No eixo curricular, todas as 52 iniciativas analisadas utilizam instrumentos de apoio à reorganização, sendo que a Base Nacional Comum Curricular (BNCC) e os currículos das próprias redes são adotados em 88% dos casos. Para a secretária de Educação Básica do MEC, Kátia Schweickardt, esses dados permitem aprimorar a assistência técnica e as diretrizes para que as políticas sejam mais adequadas às realidades locais. Ricardo Henriques, superintendente Executivo do Instituto Unibanco, destaca que a estruturação dessas iniciativas reflete o compromisso com o direito à aprendizagem e a possibilidade de reduzir desigualdades educacionais.
Apesar da formalização, o estudo aponta a centralização das decisões. Apenas 44% das redes mantêm canais de escuta ativa com gestores e professores para o redesenho das estratégias. Em 67% das iniciativas, o documento curricular foi elaborado por equipes técnicas centrais e apenas apresentado aos docentes para validação, com a participação ativa dos professores ocorrendo em apenas 25% dos casos.

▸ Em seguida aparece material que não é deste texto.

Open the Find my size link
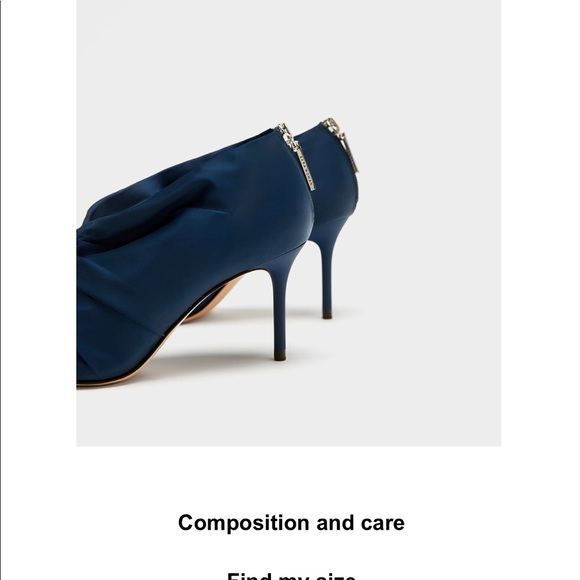This screenshot has width=580, height=580. [x=291, y=576]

Consultas a órgãos regionais de ensino aconteceram em 27% das ações, enquanto 8% não registraram processos formais de consulta.

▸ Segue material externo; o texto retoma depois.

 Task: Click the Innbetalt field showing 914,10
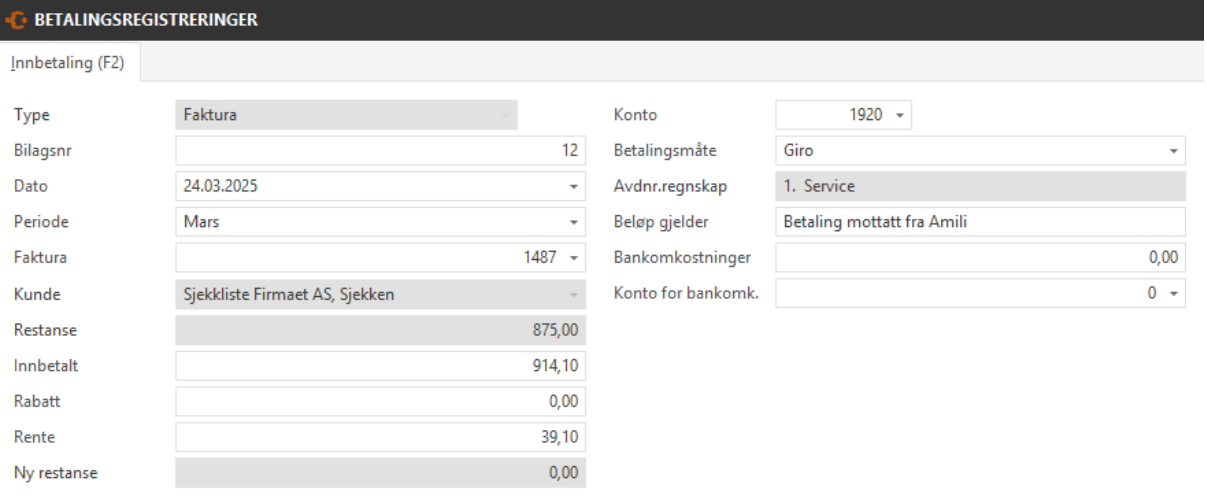click(380, 366)
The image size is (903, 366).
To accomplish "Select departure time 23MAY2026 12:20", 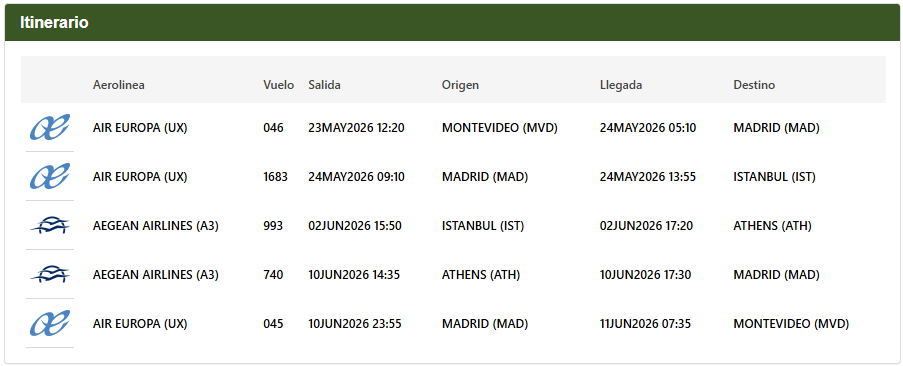I will coord(356,128).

Fabiana Bento, coordenadora do levantamento e especialista do Instituto Unibanco, observa que, embora a elaboração curricular caiba às equipes técnicas, é necessário fortalecer a retroalimentação entre a formulação da política e a prática em sala de aula para aperfeiçoar as propostas.

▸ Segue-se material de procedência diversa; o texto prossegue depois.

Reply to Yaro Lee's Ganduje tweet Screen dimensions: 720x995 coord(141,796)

Quanto ao desenvolvimento profissional, os programas de formação focam prioritariamente em coordenadores pedagógicos (73%) e gestores escolares (63%), atingindo os professores em apenas 52% das vezes. O relatório alerta que a menor incidência de formação docente pode comprometer o apoio efetivo à prática em sala.
O suporte pedagógico permanece predominantemente analógico. Livros didáticos, sequências impressas e atividades estruturadas são a base de 52% das iniciativas, seguidos por apostilas (32%) e recursos audiovisuais (30%). Apenas 20% dos materiais integram ferramentas digitais. Segundo Fabiana Bento, o desafio central não é a falta de tecnologia adaptativa, mas a capacidade de ajustar as estratégias aos diferentes ritmos de aprendizagem dos alunos.
O diagnóstico também revela lacunas no cuidado com a saúde mental dos educadores. Metade das iniciativas (54%) não possui ações voltadas ao bem-estar dos profissionais, e apenas 7% abordam a prevenção ao burnout. Programas de apoio psicológico direto aos docentes existem em 14% das redes, e não foram registradas formações sobre a relação entre trauma e aprendizagem.
Para os estudantes, as ações de cuidado psicossocial estão, em sua maioria (57%), em estágio intermediário de desenvolvimento. Predominam as práticas de acolhimento contínuo (75%), rodas de conversa (71%) e espaços de escuta (64%), enquanto projetos de competências socioemocionais (46%) e atendimento psicológico especializado (36%) são menos comuns. O mapeamento do ambiente escolar identificou como principais obstáculos a violência verbal e virtual (82%), conflitos e agressividade (73%) e a baixa participação das famílias (64%).